Case ID: ad_267/html/0083-01.html
Source: Caselaw Access Project
Author: {"author": "Uhtermyer, J.", "license": "Public Domain", "url": "https://static.case.law/"}
Date Created: 2024-08-24T03:29:51.129683

The People of the State of New York, Respondent, v. Joseph Geltman, Appellant.
    First Department,
    November 12, 1943.
    
      Karl Propper for appellant.
    
      Fred Iscol of counsel (Paxton Blair with him on the brief; Ignatius M. Wilkinson, Corporation Counsel), for respondent.
   Uhtermyer, J.

The defendant, charged with the violation of section 225 of the Sanitary Code of the City of New York in failing to furnish heat to the apartment of a tenant, was arraigned at a Municipal Term of the Magistrates’ Court in the Borough of Bronx. In accordance with section 131 of the New York City Criminal Courts Act he signed before the Magistrate at that time assigned to the Municipal Term in the Borough of Bronx, a written consent to a trial “ by a Court of Special Sessions held by a City Magistrate ’ ’.

Successive adjournments were granted at the defendant’s request by the Magistrate before whom the consent had been executed, eventually resulting in the defendant’s appearance for trial before a different Magistrate. The defendant requested a further postponement upon various grounds and also asserted that the' defendant had the unqualified right at any time to withdraw the consent previously signed by him.

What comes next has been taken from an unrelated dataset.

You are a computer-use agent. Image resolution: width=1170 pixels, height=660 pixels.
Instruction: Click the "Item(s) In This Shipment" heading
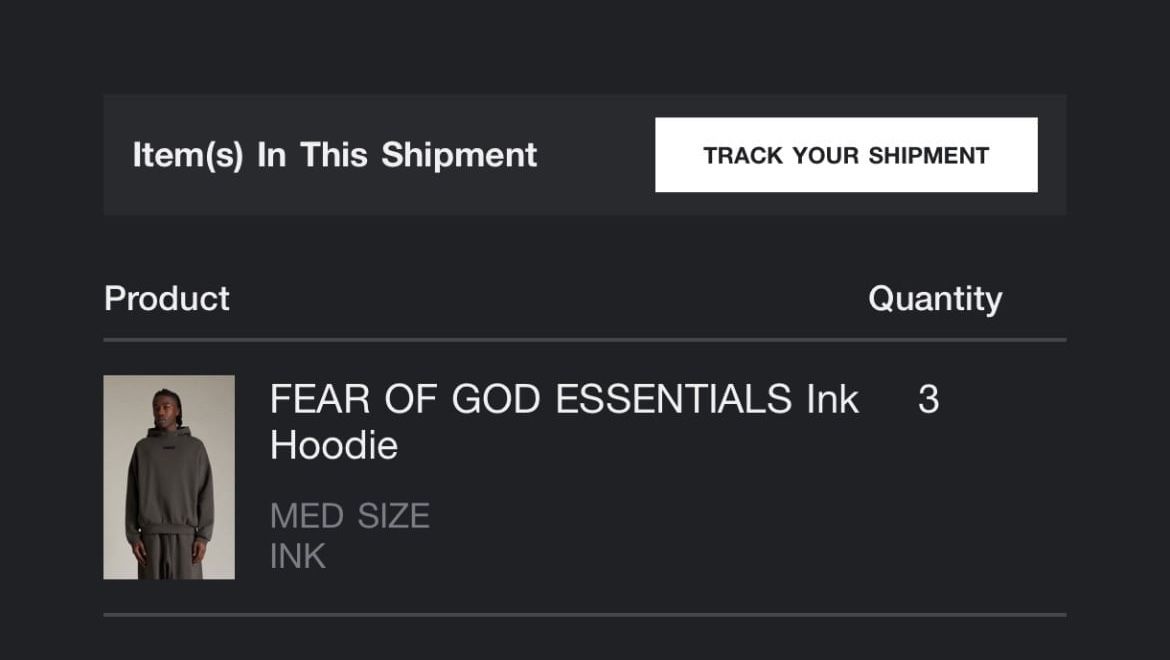(335, 155)

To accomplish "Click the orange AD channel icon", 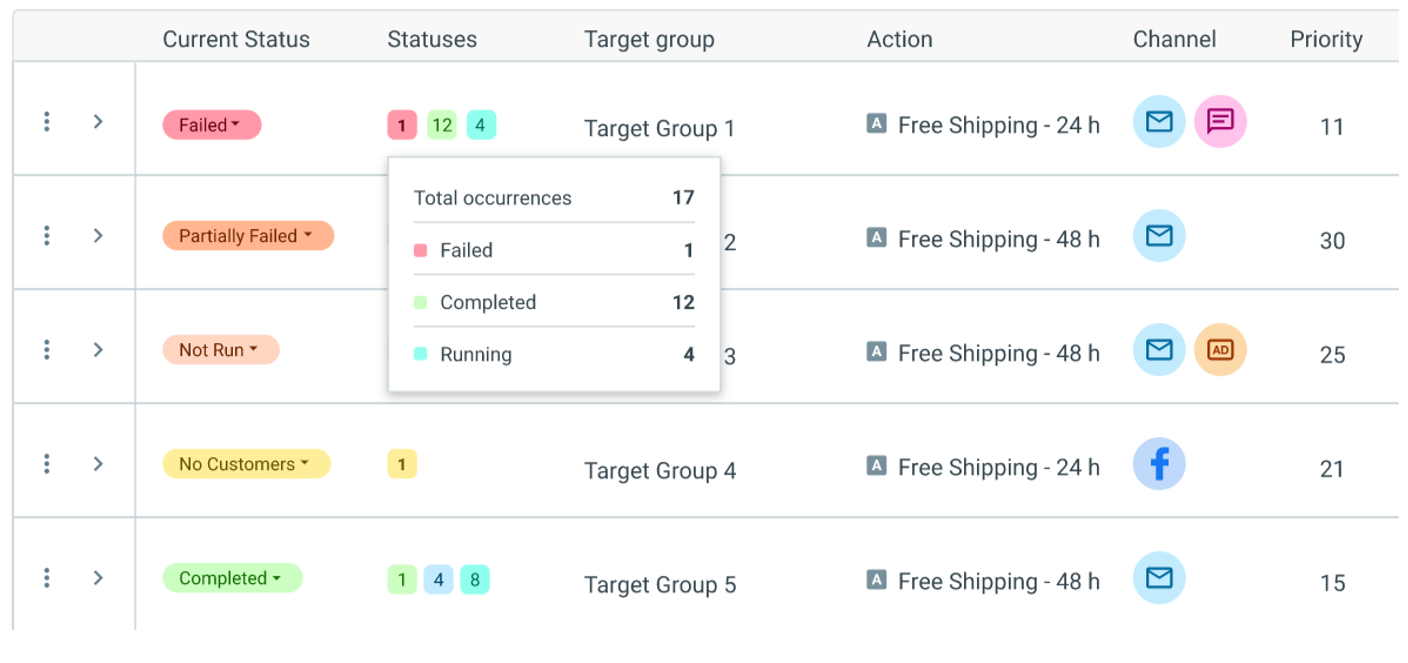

Although we agree with the People that no such unqualified right exists, the fact remains that the defendant never consented, as the statute requires, to a trial before a Magistrate different from the Magistrate before whom his written consent had been executed.

Section 131 of the New York City Criminal Courts Act provides that a defendant in a limited class of cases may, in lieu of a trial by the Court of Special Sessions, consisting of three justices, consent to be tried “ by a court of special sessions held by a city magistrate ’ ’ and that ‘ ‘ such city magistrate ’ ’ may thereupon proceed to hold a court of special sessions and try and determine such action * * * and may from time to time

adjourn such trial ”. It then provides: In any case where the magistrate holds a court of special sessions the action shall be tried and finally disposed of by him, or if the department in charge of the prosecution or the district attorney, as the case may be, and the defendant consent, may be tried by a court of special sessions to be held by the next magistrate sitting in the same magistrate’s district court or be remitted with the papers to the court of special sessions provided for in articles two and three hereof for trial there by three justices ”.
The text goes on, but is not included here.